Por OLGA GAYÓN/Bruselas
Desde siempre optó por ser una mujer indestacable. Nada que saliera de ella podría llamar la atención de ningún ser vivo. Ni las personas ni los animales repararían nunca en ella. El lugar que ocupaba siempre estaba disponible para quien quisiera apropiárselo. Su voz, inaudible, la emitía solo cuando era indispensable para su supervivencia.
Fue una niña que creció sin atributos y una adolescente cuyos pechos ni siquiera despuntaron. Más adelante, la mujer en la que se convirtió pasó inadvertida para los hombres ávidos de lujuria, incluso para aquellos que vertían su deseo sin que hubiese de por medio una erección.
Su vida transcurrió en el más absoluto silencio. Ella no emitía sonidos, mientras que los otros, los que estaban a su alrededor, jamás intentaron comunicarse con ella porque su suave pisada y esa forma de vestirse para no ser nunca vista, surtieron el efecto deseado: ser una grandísima desconocida, una persona irreal, una verdadera doña nadie.
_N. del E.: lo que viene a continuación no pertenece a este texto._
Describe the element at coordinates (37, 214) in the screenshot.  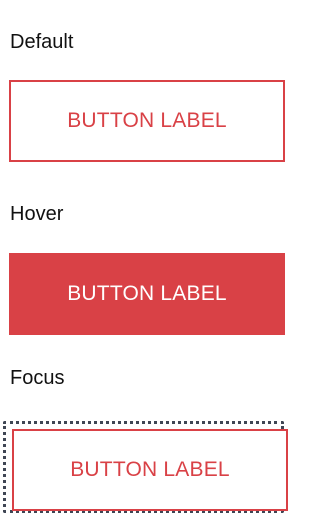
I see `state-label-hover: Hover` at that location.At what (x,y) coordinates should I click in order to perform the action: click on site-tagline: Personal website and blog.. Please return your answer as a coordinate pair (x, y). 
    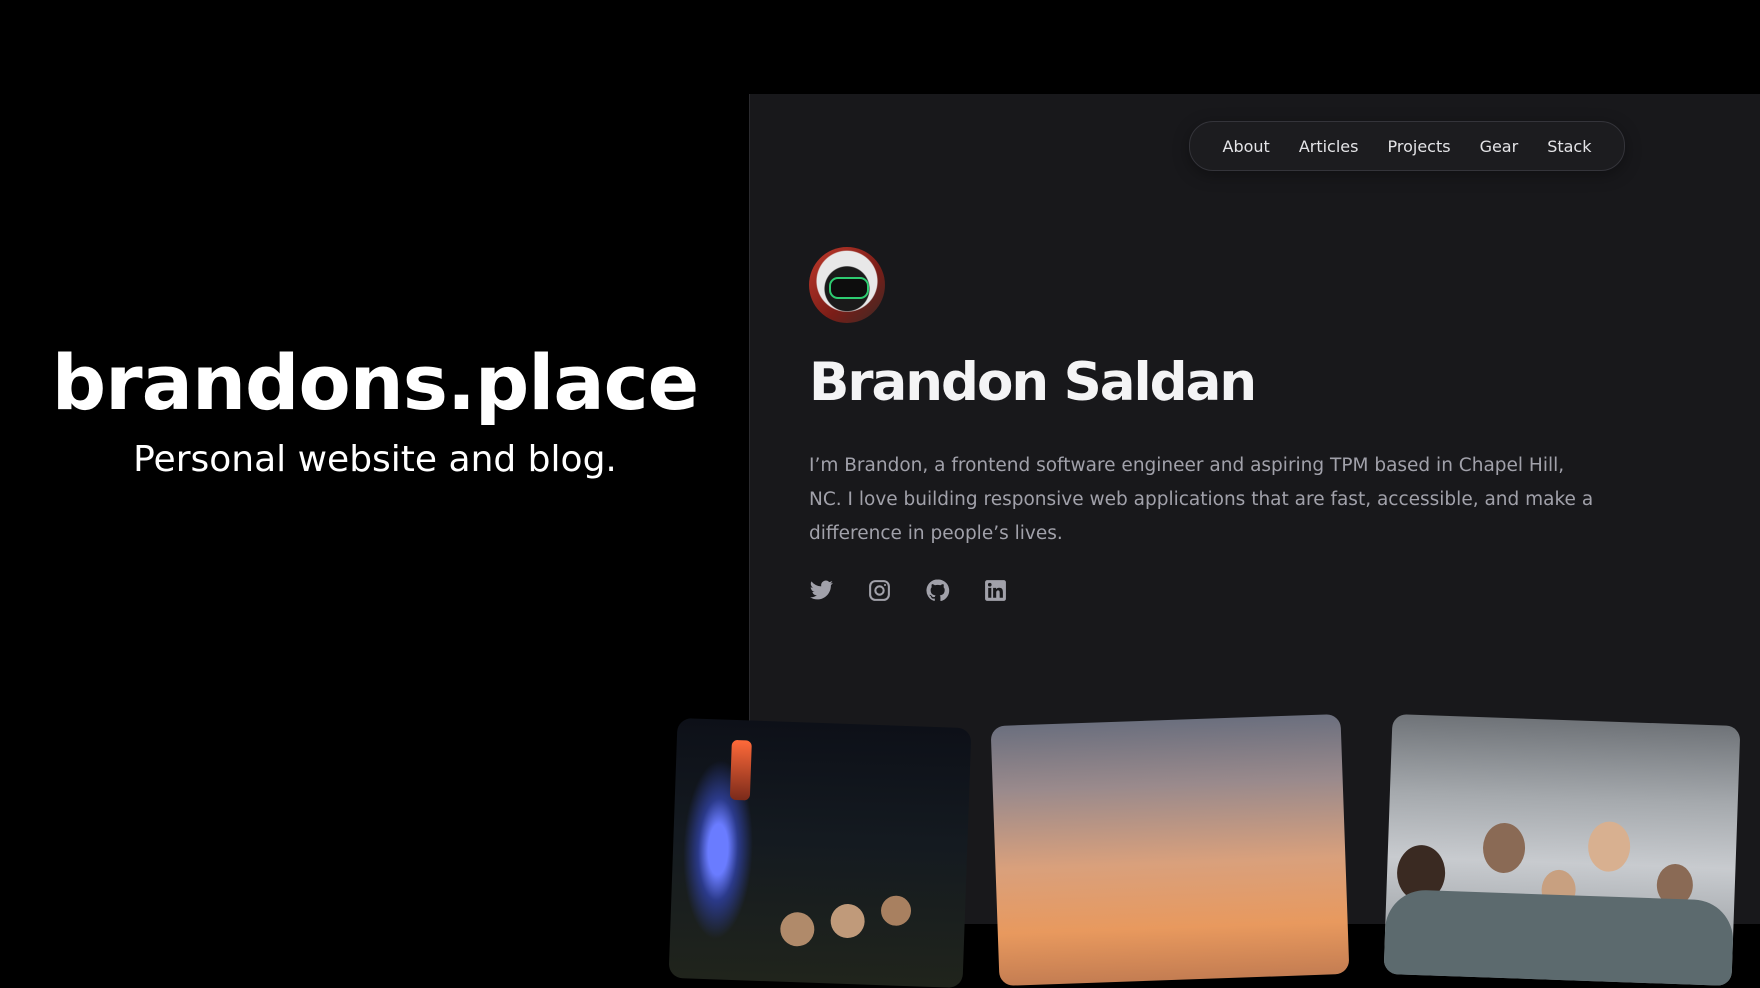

Como nadie nunca la determinó, su cerebro terminó esfumándose entre la bruma. Más tarde fue parte de su cabeza la que se ausentó.
Su insignificancia alcanzó tal grado que, cuando de lo poco que quedaba de su cara brotaron flores negras, nadie, ni siquiera ella se percató de que por fin había germinado ese preciso día en el que su vida se evaporó.